THE recent enactment of Republic Act 11524, also known as the Coconut Famers and Industry Trust Fund Act (or Coco Levy Act), brings into sharp focus the significance of the coconut industry. “Can we call the coconut industry a sleeping giant?” inquired Agriculture Secretary William Dar in an essay he wrote in late 2019. His answer: “It is the third most dominant crop, after rice and corn. While the productivity of rice and corn has been steadily increasing, the country’s coconut farms need a shot in the arm.”
Secretary Dar’s shot in the arm analogy assumes greater realism amid the economic doldrums brought on by the COVID-19 pandemic.
The new law spells out the crafting of a 50-year Coconut Farmers and Industry Development Plan under the aegis of the Philippine Coconut Authority (PCA). This is double the time horizon of the current Philippine long-term development plan – dubbed as AmBisyon 2040, began in 2015 – being shepherded by the National Economic and Development Authority (NEDA).
As required by the new law, the PCA Board is chaired by the Secretary of Agriculture and joined by the secretaries of finance, budget and management, trade and industry, and science and technology, the PCA administrator, and three representatives of the coconut farmers sector (one each from Luzon, Visayas, and Mindanao). The Cabinet secretaries have already met; consultations are ongoing for the selection of the three farmers’ representatives.
In the past, the coconut levy funds were used to establish a commercial bank, the United Coconut Planters Bank (UCPB), secure a substantial foothold in San Miguel Corp., and control several oil mills that accounted for as much as 80 percent of industry output. Through the more than three decades following the EDSA People Power Revolution of 1986 and the promulgation of the 1987 Constitution, the control and ownership of the coco levy funds has been mired in legal dispute while the coconut industry itself floundered in the shoals of stiff global competition. Most starkly, many coconut-dependent regions of the country are poverty-stricken.

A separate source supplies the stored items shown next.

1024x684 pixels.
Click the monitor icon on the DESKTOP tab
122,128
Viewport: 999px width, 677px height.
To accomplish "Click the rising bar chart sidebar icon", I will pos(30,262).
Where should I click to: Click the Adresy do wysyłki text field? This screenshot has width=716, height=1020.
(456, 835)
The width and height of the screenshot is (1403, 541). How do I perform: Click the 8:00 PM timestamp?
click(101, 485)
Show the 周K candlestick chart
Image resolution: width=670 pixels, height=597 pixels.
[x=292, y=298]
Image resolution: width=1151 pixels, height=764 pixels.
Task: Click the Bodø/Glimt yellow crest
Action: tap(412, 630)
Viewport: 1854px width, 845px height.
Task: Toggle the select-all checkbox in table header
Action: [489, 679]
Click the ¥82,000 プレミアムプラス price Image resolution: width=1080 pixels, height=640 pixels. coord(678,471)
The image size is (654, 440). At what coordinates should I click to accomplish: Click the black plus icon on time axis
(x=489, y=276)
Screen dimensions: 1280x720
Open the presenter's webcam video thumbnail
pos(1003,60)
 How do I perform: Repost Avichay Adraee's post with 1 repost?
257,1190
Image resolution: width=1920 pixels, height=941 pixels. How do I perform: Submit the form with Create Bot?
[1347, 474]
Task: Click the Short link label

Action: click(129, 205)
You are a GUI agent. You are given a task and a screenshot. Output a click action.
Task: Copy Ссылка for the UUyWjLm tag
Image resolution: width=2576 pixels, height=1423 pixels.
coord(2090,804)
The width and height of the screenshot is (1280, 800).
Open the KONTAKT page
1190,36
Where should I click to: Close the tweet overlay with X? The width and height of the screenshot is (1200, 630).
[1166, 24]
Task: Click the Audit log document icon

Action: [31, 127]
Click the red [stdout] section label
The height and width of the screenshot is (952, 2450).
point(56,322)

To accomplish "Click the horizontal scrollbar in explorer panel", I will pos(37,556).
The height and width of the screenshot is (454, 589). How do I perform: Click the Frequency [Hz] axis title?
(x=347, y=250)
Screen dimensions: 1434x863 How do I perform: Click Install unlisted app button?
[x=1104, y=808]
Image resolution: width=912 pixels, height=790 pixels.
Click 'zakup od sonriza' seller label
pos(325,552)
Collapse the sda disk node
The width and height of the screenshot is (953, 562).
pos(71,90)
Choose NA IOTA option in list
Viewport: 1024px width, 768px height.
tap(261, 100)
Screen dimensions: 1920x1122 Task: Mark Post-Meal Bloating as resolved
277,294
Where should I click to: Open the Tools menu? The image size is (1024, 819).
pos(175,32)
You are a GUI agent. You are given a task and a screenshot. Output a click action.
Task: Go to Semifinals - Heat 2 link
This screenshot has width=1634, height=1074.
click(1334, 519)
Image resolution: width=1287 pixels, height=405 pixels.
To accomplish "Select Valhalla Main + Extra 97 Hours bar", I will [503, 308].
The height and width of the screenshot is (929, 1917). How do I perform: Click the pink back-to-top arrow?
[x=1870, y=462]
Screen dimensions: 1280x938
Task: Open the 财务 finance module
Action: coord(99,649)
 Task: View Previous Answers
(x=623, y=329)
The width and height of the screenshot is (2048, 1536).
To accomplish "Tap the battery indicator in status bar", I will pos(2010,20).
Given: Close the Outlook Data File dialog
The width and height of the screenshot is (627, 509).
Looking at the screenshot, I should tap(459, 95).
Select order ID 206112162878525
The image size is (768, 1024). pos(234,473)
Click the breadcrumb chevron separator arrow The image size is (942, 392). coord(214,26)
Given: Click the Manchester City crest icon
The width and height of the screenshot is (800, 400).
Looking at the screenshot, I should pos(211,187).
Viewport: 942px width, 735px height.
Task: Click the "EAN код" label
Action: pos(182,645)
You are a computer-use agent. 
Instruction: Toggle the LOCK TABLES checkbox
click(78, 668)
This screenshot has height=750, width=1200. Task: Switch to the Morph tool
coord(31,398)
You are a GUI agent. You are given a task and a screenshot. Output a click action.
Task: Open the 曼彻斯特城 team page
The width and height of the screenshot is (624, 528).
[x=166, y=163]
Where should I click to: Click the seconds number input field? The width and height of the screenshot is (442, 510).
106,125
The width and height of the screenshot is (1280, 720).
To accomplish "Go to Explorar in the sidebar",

Secretary Dar’s recovery agenda for the coconut industry needs to be addressed promptly: First, a hybrid planting program to increase yield to 300 nuts per tree per year or parity with India and Brazil, an eight-fold increase from current output; second, aggressive promotion of coco methyl ester (CME) blend in local diesel fuel from the two to five percent; third, tapping the huge export market for coconut water and milk; fourth, intercropping in coconut farms; and fifth, increasing the land devoted to coconut planting through multilevel farming.
Sixty-eight out of 81 provinces in the country are coconut-growing areas, while the area planted to coconut is 3.6 million hectares or 26 percent of the country’s total agricultural lands. Yet, the 3.5 million coconut farmers “live mostly below the poverty line” even as the country has always been one of the world’s leading coconut exporters.
Evidently, Secretary Dar and his fellow Cabinet members who sit in the board of the Philippine Coconut Authority do not need to be reminded of the popular idiom, “Use your coconuts.”